November is a month of many birthdays, and our group celebrates them with riverside promenades and romps in Kyoto’s public parks. Here and there we find stationary boutiques, boulangeries, funky bookstores, and fantastic noodle houses serving up local soba and udon dishes. Some students attempt to calm their minds through sitting Zazen at a soto-zen temple that welcomes foreigners, while others yet find quietude in the immaculate gardens of the imperial palace and the walking paths that wind through the resplendent scenery of Kyoto’s cultured streets. Creating a daily routine, despite some commutes that lasted more than two hours, is a common thread heard in our ravings about life in the city, and it is as if for the first time we have matched our pulse to the place we are living in. Aligning ourselves with the way of the working mass, whether on the bus or in the bike lane, gives us a sense of what it is like to be a citizen in this changing but culturally refined city, and it provides a better window to the world than that of the tourist bus we sometimes find ourselves in on this trip.
Of course, this is not to say that we do not fit the bill as an oversized tour group. We gawk at the screeching macaque monkeys in the Arashiyama neighborhood in Eastern Kyoto. All except a few stumble clumsily in our attempts to be respectful and polite in the standard of the Japanese tradition without speaking more than a few well-mannered words. Perhaps most noticeably we get lost trying to navigate our way around a city with more trains and buses than the bodhisattva Kannon has arms (most images show her with a thousand, if that Buddhist reference is a little too obscure). But our efforts reflect a desire to be subsumed into the intricate workings of Japanese society, to discover what lies beyond the formal perfections and historic traditions that this culture is steeped in. Maybe this effort is in vain.

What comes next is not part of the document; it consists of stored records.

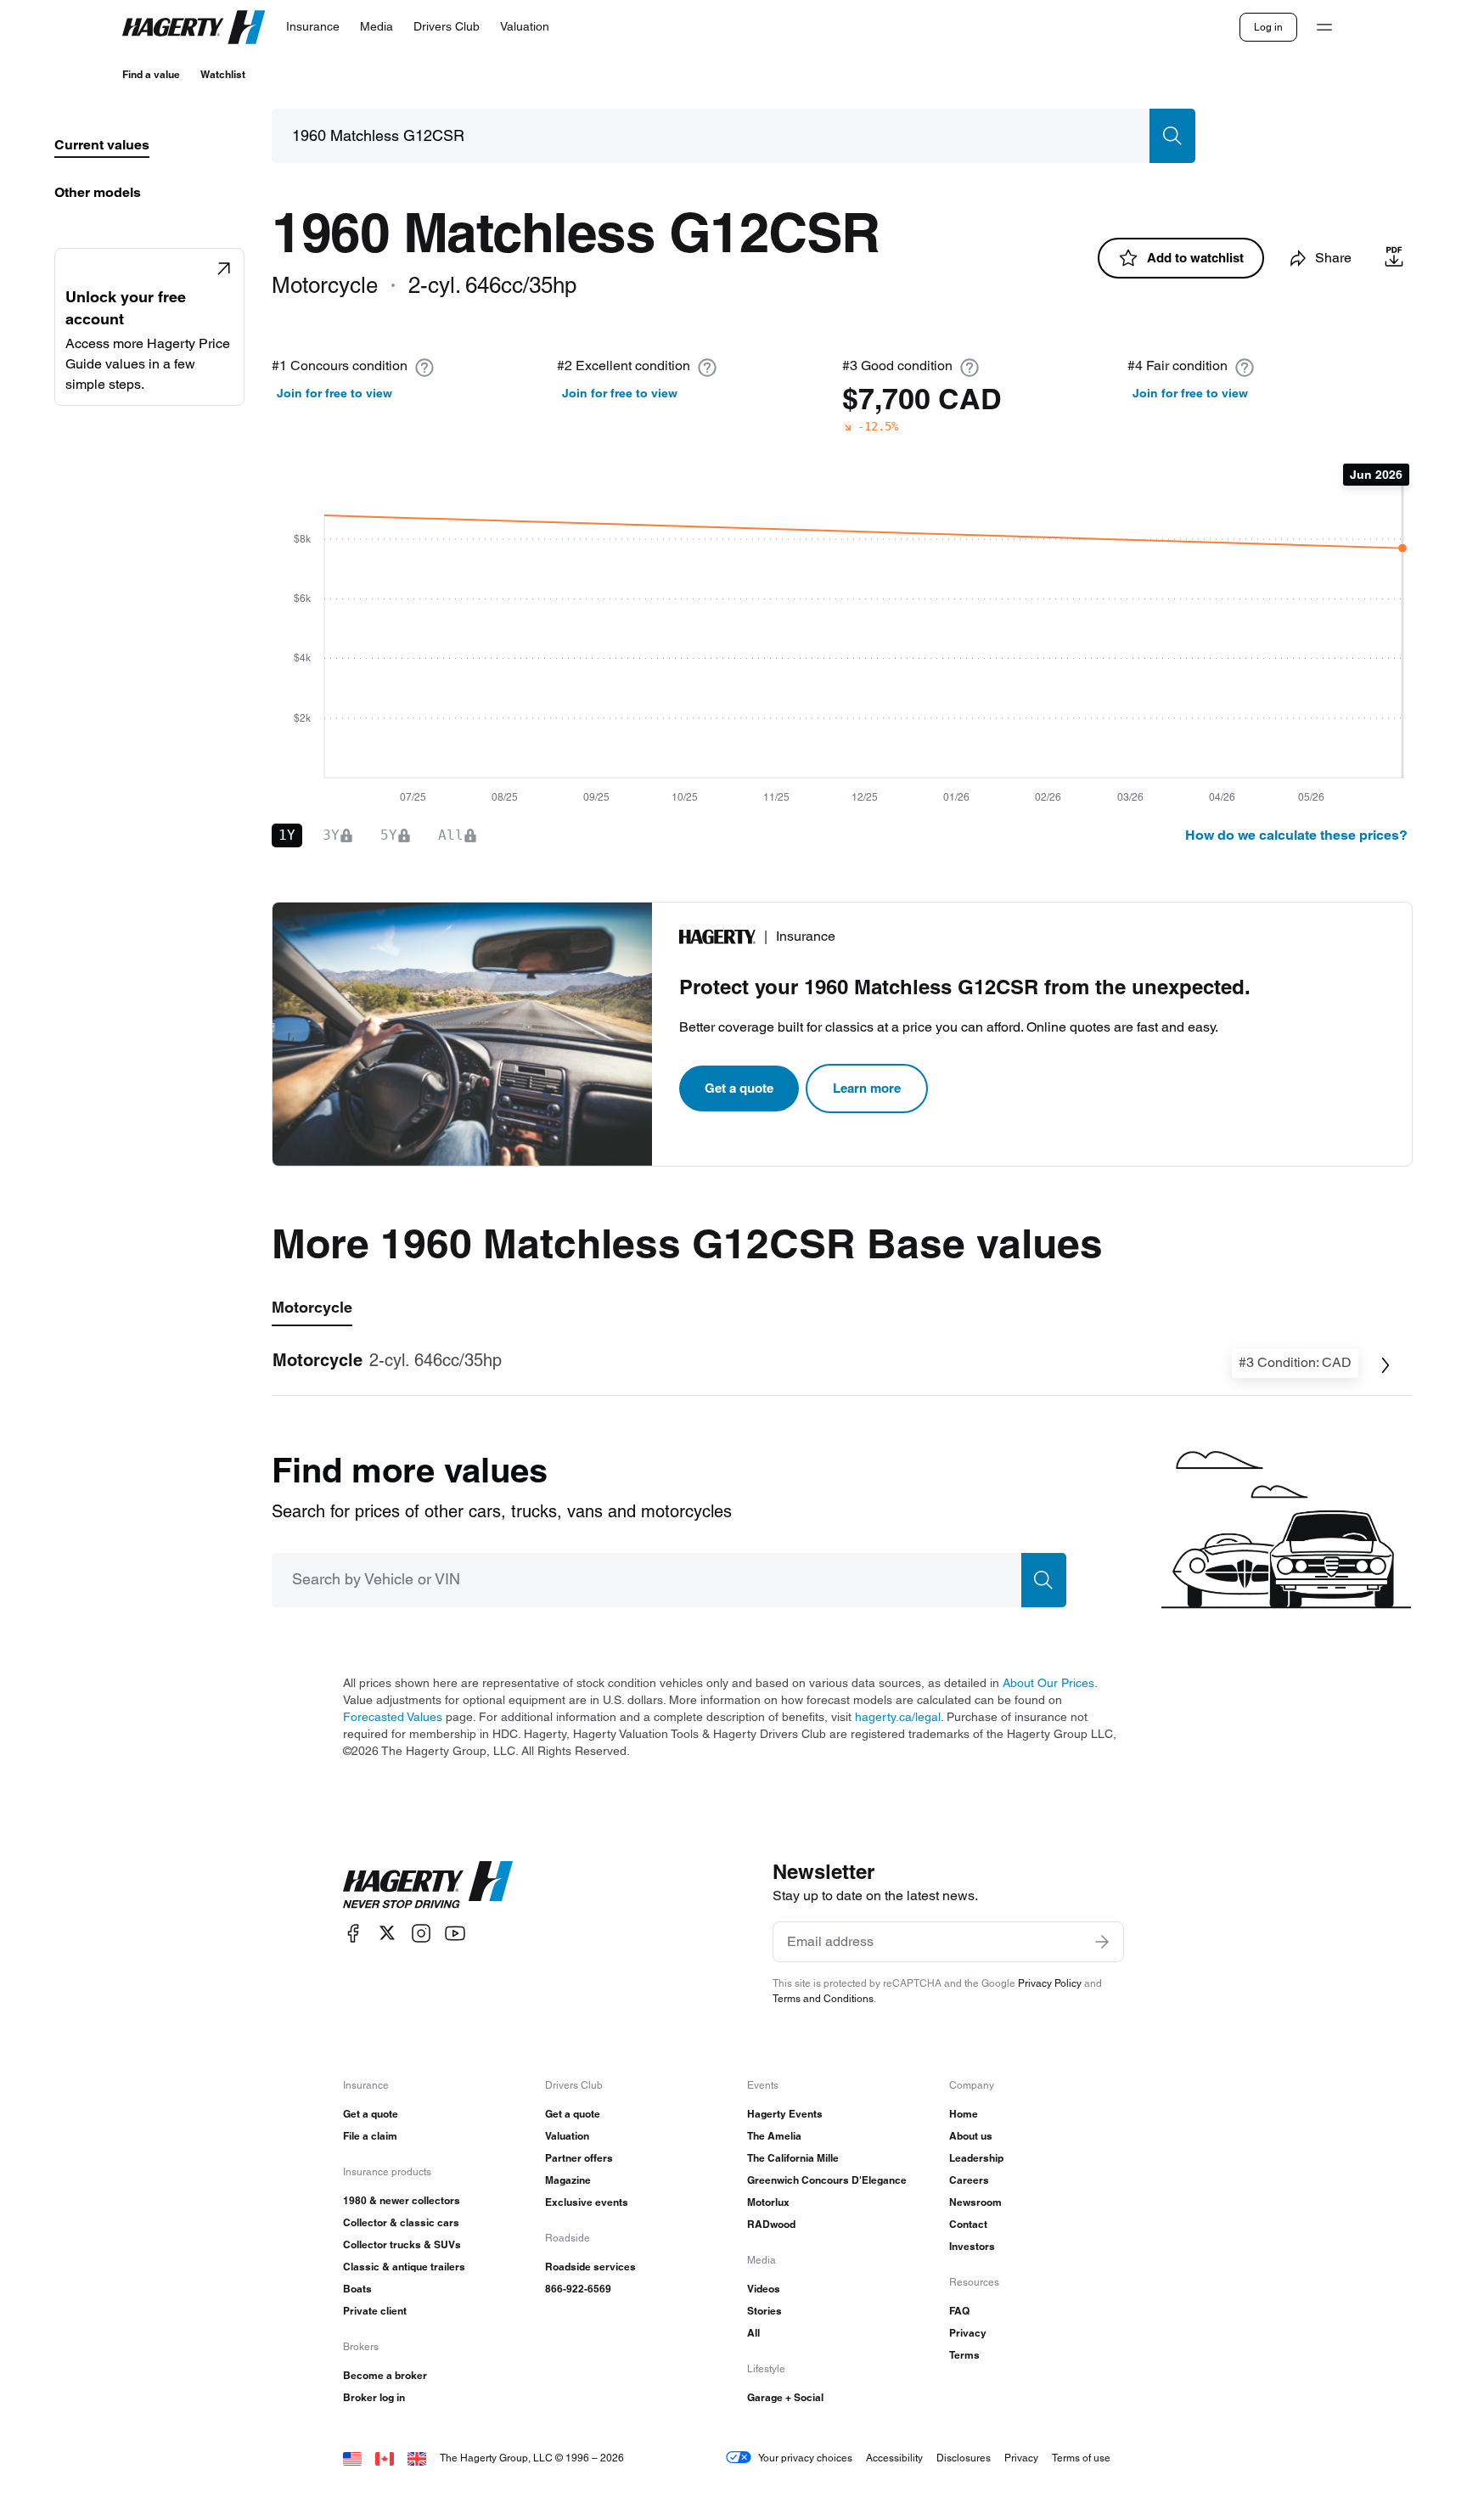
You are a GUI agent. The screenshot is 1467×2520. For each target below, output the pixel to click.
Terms (964, 2354)
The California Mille (793, 2157)
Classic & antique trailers (404, 2266)
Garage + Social (785, 2397)
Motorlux (768, 2202)
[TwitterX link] (387, 1932)
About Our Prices (1048, 1683)
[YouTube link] (455, 1932)
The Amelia (774, 2135)
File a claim (370, 2135)
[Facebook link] (353, 1932)
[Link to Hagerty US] (352, 2457)
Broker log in (374, 2397)
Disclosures (963, 2457)
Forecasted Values (392, 1717)
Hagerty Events (785, 2113)
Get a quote (739, 1088)
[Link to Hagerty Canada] (384, 2457)
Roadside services (590, 2266)
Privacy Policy (1050, 1982)
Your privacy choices (805, 2457)
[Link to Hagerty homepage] (428, 1885)
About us (970, 2135)
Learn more (867, 1088)
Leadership (976, 2157)
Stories (764, 2310)
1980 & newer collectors (401, 2200)
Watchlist (222, 74)
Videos (763, 2288)
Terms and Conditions (823, 1998)
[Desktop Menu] (1324, 27)
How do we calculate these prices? (1296, 835)
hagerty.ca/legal (898, 1717)
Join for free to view (334, 393)
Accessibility (894, 2457)
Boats (357, 2288)
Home (963, 2113)
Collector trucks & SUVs (402, 2244)
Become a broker (385, 2375)
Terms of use (1081, 2457)
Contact (968, 2224)
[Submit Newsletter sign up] (1102, 1942)
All (753, 2332)
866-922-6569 (578, 2288)
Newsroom (975, 2202)
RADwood (771, 2224)
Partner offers (579, 2157)
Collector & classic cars (401, 2222)
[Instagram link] (421, 1932)
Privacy (967, 2332)
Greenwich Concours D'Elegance (827, 2179)
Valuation (567, 2135)
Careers (969, 2179)
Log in (1268, 26)
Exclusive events (586, 2202)
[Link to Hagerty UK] (417, 2457)
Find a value (151, 74)
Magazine (568, 2179)
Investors (972, 2246)
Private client (375, 2310)
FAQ (959, 2310)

Or maybe this is a secret that takes years to uncover. Regardless, our love for this city stretches wide as Japan is long, high as Mt. Fuji is tall, and deep as the pacific is, well, deep. For all the cute phrases, and for that matter, all the cute furry things that adorn the windows in downtown shops and cling to the handbags of so many young Japanese, there are subtle elements of beauty and wistfulness that hide in plain sight all over Kyoto. They are there in the soft green moss under bleeding red maples in the gardens of temples, and in the crease of the smile that timidly fades from the lips of women in Gion dressed in breathtaking Geisha garb. The past never feels too far behind you when you walk through the quiet streets of Kyoto, and in no time soon shall it release itself from the delicate niche it has carved in the memory of our travels.